Menu

#1256 Two bugs in the text editor with regard to multibyte characters

None
fixed
nobody
None
1
2015-03-04
2015-02-28
Anonymous
No

I switched to TeXstudio two years ago and I'm quite happy with it. I used to write only English articles and everything works perfectly. Recently I started to write my thesis in Chinese, and encountered two annoying bugs in the editor when dealing with Chinese characters. I believe the same thing will happen for other multibyte characters such as Japanese and Korean.

Bug 1 (Mac OS X only): "soft wrap at window edge" swallows the last one or two characters. Please refer to the attached figure for example. The contents are repetitive "这是一个测试。" ("This is a test."), and it can be seen that the auto wrap swallows the last character (and half of the second last character) of each line.

Bug 2 (both Windows and OS X): input methods are used to input Chinese characters. For example, we key in "ceshi" and the pinyin input method convert it to "测试" ("test"). The problem is that when some text are selected in the editor and I want to key in some Chinese text to replace them, both the raw input "ceshi" and the converted "测试" are preserved. The attached image shows the output after I selected the last "测试" and input "shiyan" to replace it by "试验" ("experiment"). The output is expected to be "这是一个测试" -> "这是一个试验" but the editor yields "这是一个shi'yan试验"。 This bug is independent of the platform and the input method in use.

1 Attachments

Discussion

  • Fang Zhang

    Fang Zhang - 2015-02-28

    Registered an account to keep track of the issue.

    Sorry for not mentioning the environment: Windows 7 SP1 x64, Mac OS X Yosemite 10.10.2, TeXstudio 2.8.8.

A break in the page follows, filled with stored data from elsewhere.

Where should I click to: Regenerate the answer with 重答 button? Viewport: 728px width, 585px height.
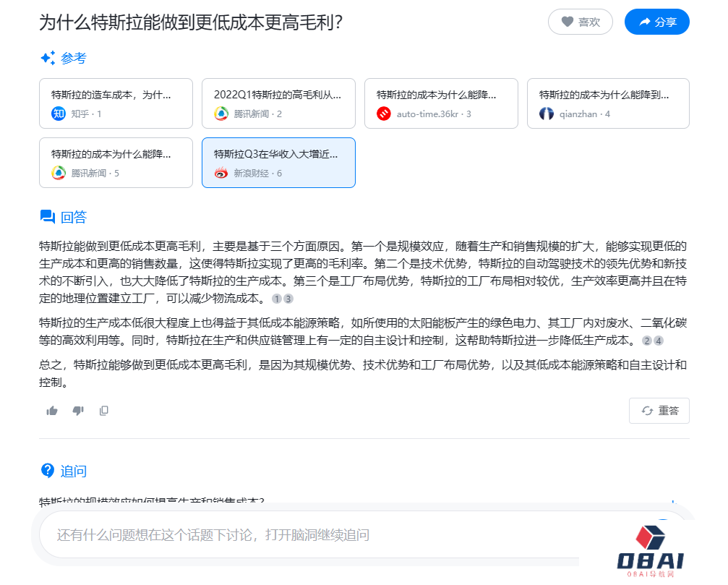(659, 411)
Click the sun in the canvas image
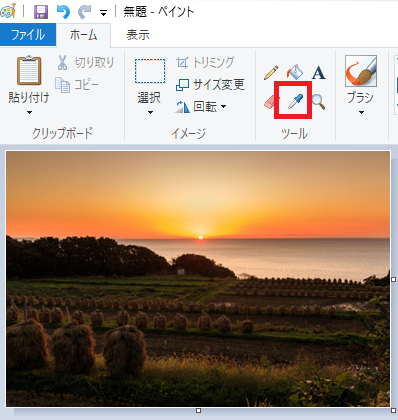The image size is (398, 420). coord(201,237)
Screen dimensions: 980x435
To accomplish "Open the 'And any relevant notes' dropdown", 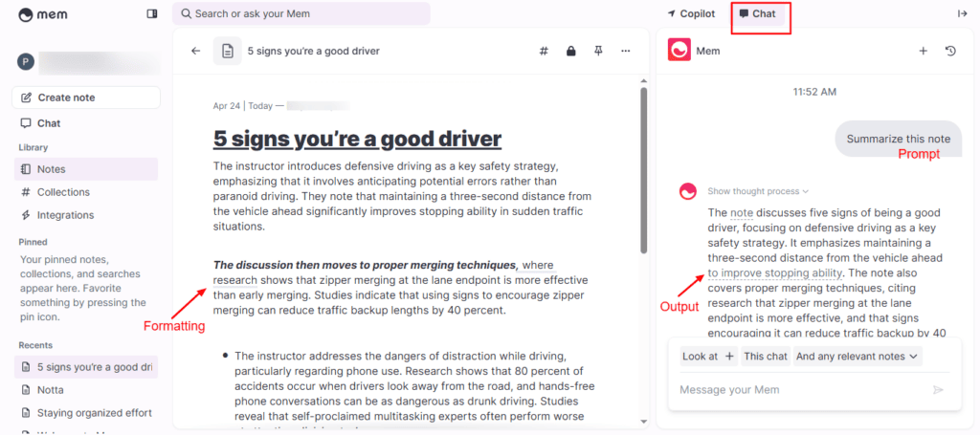I will (858, 357).
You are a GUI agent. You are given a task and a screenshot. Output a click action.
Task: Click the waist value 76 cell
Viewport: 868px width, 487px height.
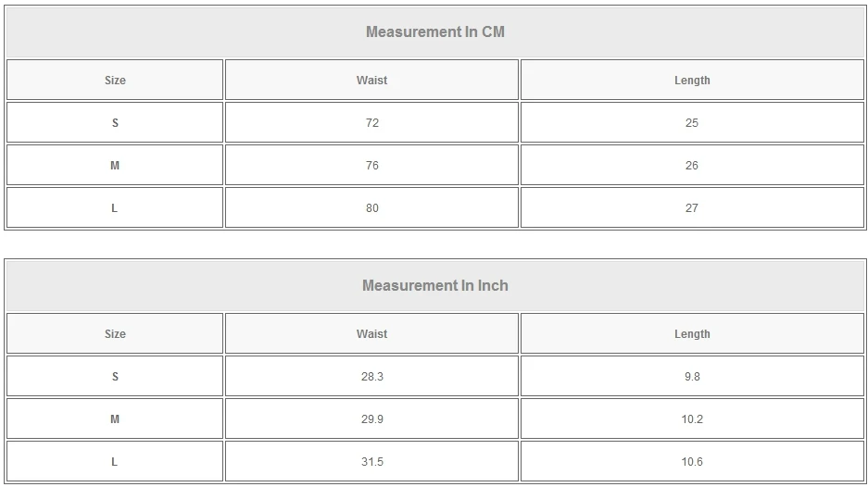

    Bug 2 persists in the last preview build TeXstudio 2.8.9 (hg 4901:a3bf8ff6a55d).

     
  • Tim Hoffmann

    Tim Hoffmann - 2015-03-01

    bug 1: fixed. hg 4949 (57c7686b3dd8)

    Internal note: we blacklist certain character categories from which we know they may have non-standard text width. All others are assumed to have the standard fixed pitch width. Maybe we should whitelist standard characters instead. See the TODO comment in the above commit.

     
  • Tim Hoffmann

    Tim Hoffmann - 2015-03-01

    Even though, your bug report is very clear (thanks for that!), I cannot reproduce bug 2:

    This is what I did on Win 7 x64 (Microsoft Pinyin)

    1. Select the last "测试"

    2. Input "shiyan"

    3. Press "1"

    See attachment for the results of each step.

    Please try to describe what you do in even more detail.

     
  • Fang Zhang

    Fang Zhang - 2015-03-02

    Many thanks for your time and effort on this issue! I know it can be quite annoying to look into a problem that one may never encounter in his/her daily use.

    I performed more tests and found an interesting fact: the Bug 2 is triggered only when some text is already selected from left to right (either by <shift>+<direction> or by mouse drag) but not from right to left! The direction of the selection is the unexpected key point.

    My tests are as follows. The original text is "这是一个试图重现问题的测试。" ("This is a test trying to reproduce the issue."), and I want to select the "问题" in the text and replace it by "错误" ("error") by directly keying in its pinyin "cuowu" without manually deleting the selected text by pressing <backspace> or <delete>.

    Steps to reproduce the bug:
    (1) Put the cursor between "现" and "问";
    (2) Press <shift>+<right><right> to select "问题";
    (3) Input "cuowu" with the IME on.
    (4) Press <space> or <1> to select the first candidate "错误".
    Dragging the mouse cursor from left to right to select "问题" also reproduces the bug!

    Steps to avoid the bug:
    (1) Put the cursor between "题" and "的";
    (2) Press <shift>+<left><left> to select "问题";
    (3) Input "cuowu" with the IME on.
    (4) Press <space> or <1> to select the first candidate "错误".
    Dragging the mouse cursor from right to left to select "问题" also avoids the bug.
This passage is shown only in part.